I am currently using client.insert() but it has a 64mb rpc limit. I split my ~115GB data table into 1750 files using pyspark to a location on databricks and upload file by file. However, this takes about 1 minute per file, which means 1750 minutes will take a whopping 29 hours!
How do I insert my data to a collection faster? I know there is spark-milvus connector but it currently does not support sparse vector.
I also saw there was do_bulk_insert but i kept getting an error that says
- taskID : 450235310995975498,
- state : Failed,
- row_count : 0,
- infos : {'failed_reason': 'typeutil.GetDim should not invoke on sparse vector type', 'progress_percent': '0'},
- id_ranges : [],
- create_ts : 2024-06-04 15:44:37
>
I think this may be a bug, not sure why the bulk insert process is looking for a dimension value for sparse vector type.
Thanks!
Upvotes: 0
Views: 135
Reputation: 193
Bulkinsertion can probably help you with faster data insertion.
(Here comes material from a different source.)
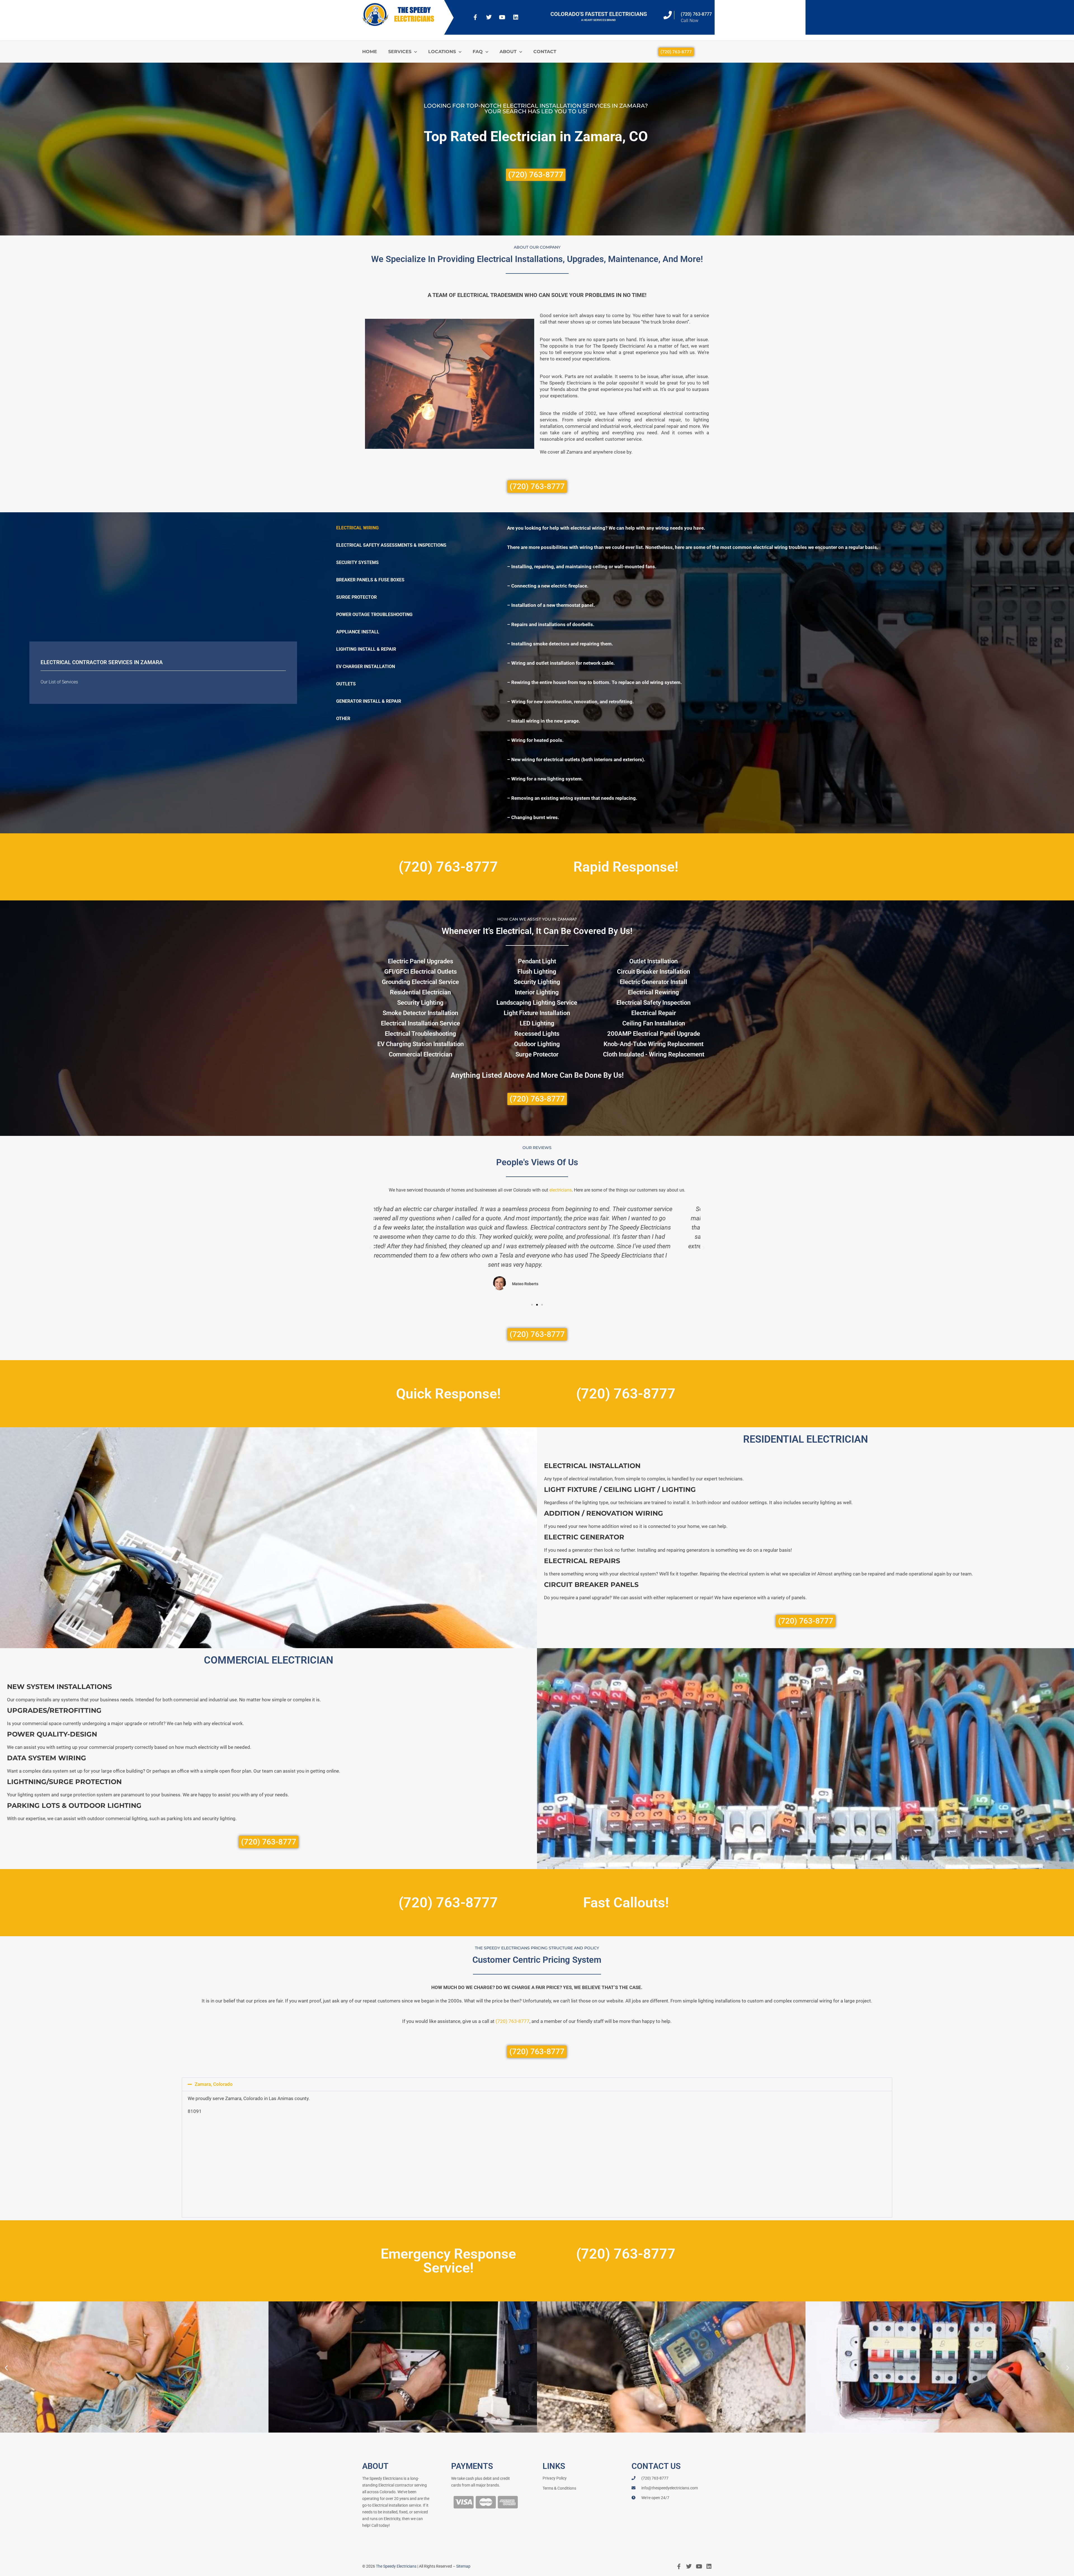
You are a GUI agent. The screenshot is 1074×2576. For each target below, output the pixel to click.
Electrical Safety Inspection (653, 1002)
Looks like the most up-to-date version of Milvus supports bulk inserting sparse embeddings. https://milvus.io/docs/import-data.md
Bulk insertion speed is based on how many index nodes and datanodes you have. It will take you around 1-2 hours. Usually batch insertions can be at least 5-10 times faster than stream insert. Based on personal experience, using Zilliz cloud can accelerate your task more than 10 times since we have a large pool to do bulkinsertion and index build.
You can also configure node replica numbers and its cpu request/limit if you use helm or k8s operator.
Upvotes: 1